As you approach your retirement age, you may notice changes in planning. Before the last two years, you have focused on aggressive investing and long-term savings. Now is the time to review your final goals and make last-minute adjustments to your plans to ensure a smooth transition stress free retirement.
If you’re only two years away from retirement, here are nine steps to take so you’re prepared for the time when you finally say goodbye to the working world.
trace: 14 Benefits Senior Citizens Are Entitled To But Often Forget To Claim
1. Create a realistic retirement budget
One of your biggest concerns about retirement will probably be managing your day-to-day finances. Determine how much money you will need, and categorize your expenses based on essential and non-essential needs. Essentials include housing, transportation, food, and health care, while non-essential expenses include travel and hobbies.
Who really has the cheapest auto insurance in your area? Check your zip code here.
2. Calculate Your Social Security Benefits
Calculating your estimated Social Security benefits can help you determine how much you can expect to receive each month when you retire. Your benefit statement will tell you how much money you can expect to receive if you retire early, such as at age 62, and how much you will receive if you plan to wait until the full retirement age of 67. If your profits aren’t enough to cover expenses, you need to plan now how to supplement that income.
3. Plan in advance for health care expenses
One of the biggest expenses during retirement is medical care, so it’s important to make sure you have adequate insurance coverage. You can apply for Medicare three months before you turn 65. The enrollment window ends three months after your 65th birthday. Contact organizations like AARP and the National Council on Aging to get help understanding your Medicare benefits.

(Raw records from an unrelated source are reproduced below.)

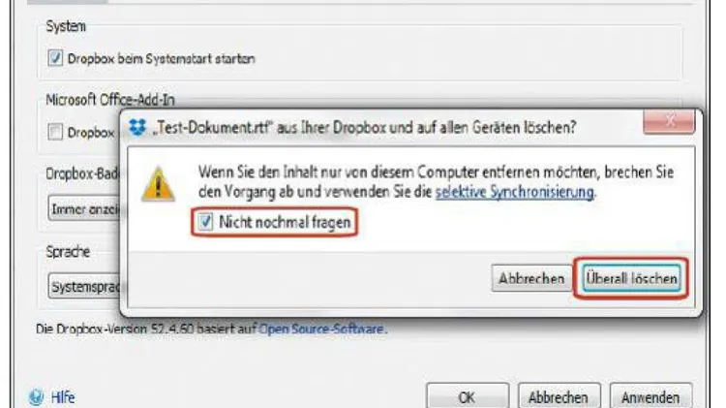
Task: Click the Hilfe link text
Action: [63, 397]
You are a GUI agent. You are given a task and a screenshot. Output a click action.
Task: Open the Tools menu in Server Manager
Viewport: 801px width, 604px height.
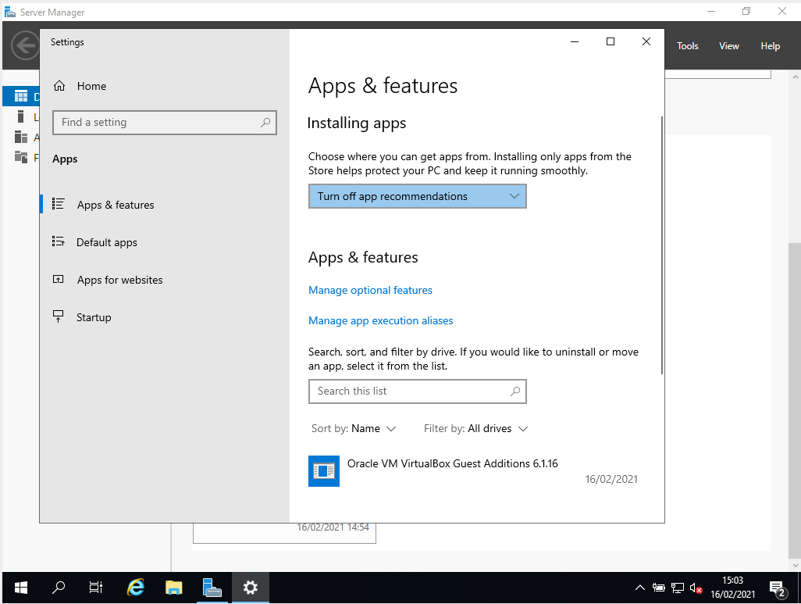click(687, 45)
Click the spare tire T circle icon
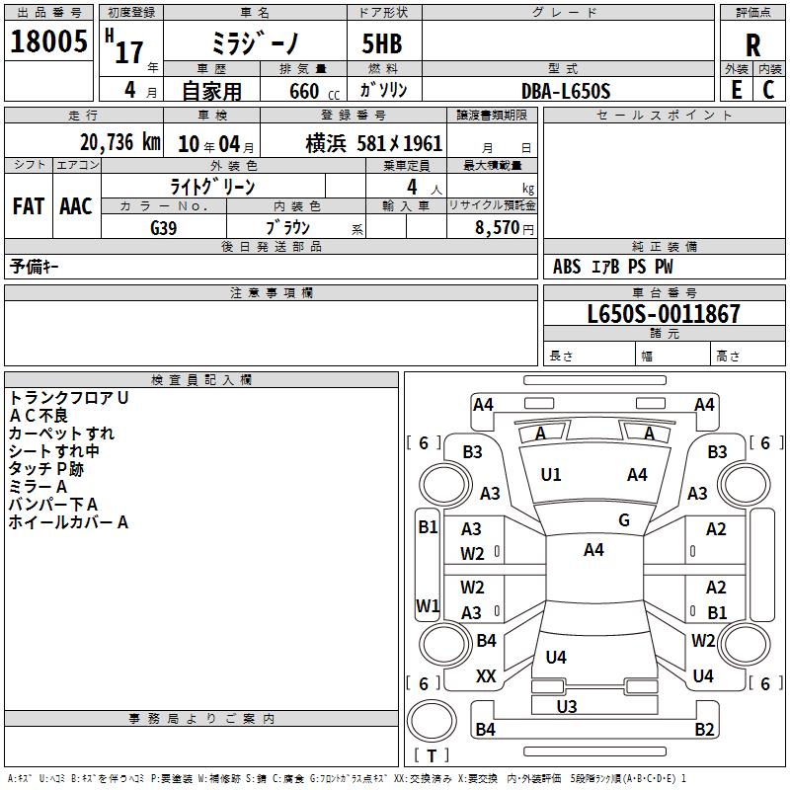 click(432, 721)
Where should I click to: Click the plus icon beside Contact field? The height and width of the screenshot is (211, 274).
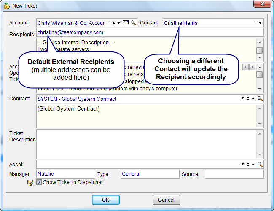pos(260,23)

Retire like the rich: 14 ways you can build wealth at age 50
4. Update your estate plan
Consider working with an attorney or tax advisor to review and update your estate plan every three to five years. Retirement planning is the perfect time to make sure all your legal documents are in order, including your will or living trust, power of attorney, and health care directive. Make sure all of these important documents reflect your current wishes and personal circumstances as you approach this new phase of life.
5. Review your portfolio
As you get closer to your retirement date, you may decide you want to shift your portfolio from aggressive growth to a more conservative allocation that focuses on maintaining and generating new wealth. Whether you’re rebalancing an existing portfolio or building one for the first time, it’s important to talk to a financial advisor to prepare for your retirement years.
6. Eliminate your debt
Before you retire, focus on eliminating high-interest credit card debt and loan payments that will eat up your retirement income. A good first step is to list your debts and start eliminating them by making additional payments. For example, you could start with the largest open accounts and work your way down. The goal is to be debt-free when you enter retirement.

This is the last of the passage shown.